Data, including from the CDC, shows that abortion has over a 99 percent safety record. Other outpatient procedures are not subject to the same level of regulation, even if they have higher rates of complication.
"Let me be clear: This law was designed by politicians, not doctors, with the single-minded goal of shutting down women’s health care centers and ending access to safe, legal abortion," said Louise Melling, deputy legal director of the ACLU. "Opponents are waging a stealth war on abortion with these medically unnecessary regulations, and women and families are paying the price."

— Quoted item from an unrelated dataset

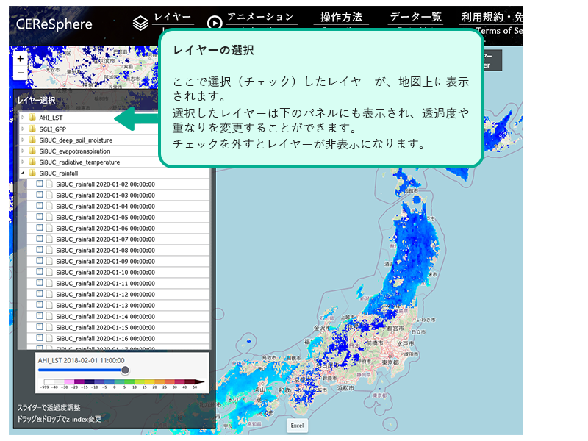Click the layers stack icon in header

(x=140, y=24)
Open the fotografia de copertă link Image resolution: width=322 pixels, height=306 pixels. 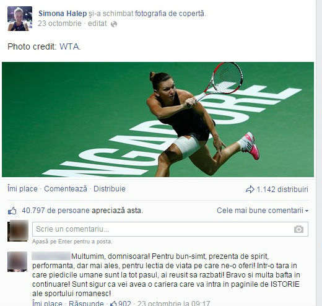click(170, 14)
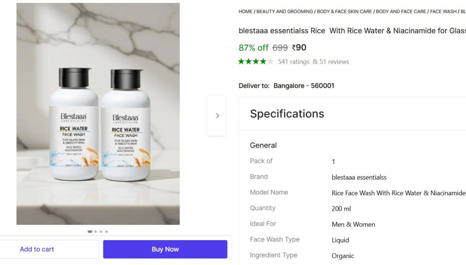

The plaintiffs in this case already have plans in place for patient safety. Regulations in Alabama require providers of safe and legal abortion to maintain contracts with a backup physician that has hospital staff privileges. These physicians are available to provide care for complications, in the rare event that they occur after an abortion, 24 hours a day, seven days a week. Even before the enactment of this law, abortion providers in Alabama have had to become specifically licensed by the Alabama Department of Public Health and are subject to extensive regulation related to personnel, physician qualifications, record keeping, minimum doorway sizes and room sizes, interior finishes and flooring material, and emergency exits.
"Think about it," Staci Fox, president and CEO of Planned Parenthood Southeast, said. "Patient health and safety is our number one priority at Planned Parenthood. Patient care is making sure women have safe, compassionate, respectful care as well as client education, support, and counseling. The admitting privileges law does nothing to make women safer. Instead, it harms them.”"
Physicians who provide abortion in Alabama cannot obtain admitting privileges at local hospitals for a variety of reasons that have nothing to do with their quality or credentials. The reasons include: the religious affiliation of the hospitals as well as various hospital bylaw requirements that the physicians cannot satisfy, such as minimum number of hospital admissions per year (which the physicians cannot satisfy because abortion is so safe), and requirements that the physician live within a certain distance of the hospital.
The intent of Alabama’s law requiring doctors to have admitting privileges has been repeatedly made clear in statements from legislators. State Representative Mac McCutcheon said plainly at a rally that the Alabama Legislature would soon pass bills “to shut down these [abortion] clinics."
And women in Alabama aren’t the only targets of this strategy. Later this month, Planned Parenthood and the ACLU will be in a federal court in Madison for a trial on a similar Wisconsin law. A similar law in Mississippi — currently blocked by court order — could eliminate the state’s only remaining abortion provider. In Texas, where a similar law has taken effect, the number of physicians providing safe and legal abortion has been reduced, and drastically so in regions where residents are low-income and in the greatest need for health care. Meanwhile, similar legislation has been introduced in Pennsylvania, has passed both chambers in Louisiana, and is nearing Governor Mary Fallin’s desk in Oklahoma.
"Our elected officials are wasting taxpayer resources to prevent women from getting the care they need," said Susan Watson, executive director of the ACLU of Alabama. "Politicians need to stop trying to put women at risk and focus on Alabama’s real problems, like fixing our schools and creating jobs."
The plaintiffs in this case are Planned Parenthood Southeast and Reproductive Health Services. They are represented by attorneys from the American Civil Liberties Union, the ACLU of Alabama, the Planned Parenthood Federation of America and the Montgomery firm Sabel & Sabel.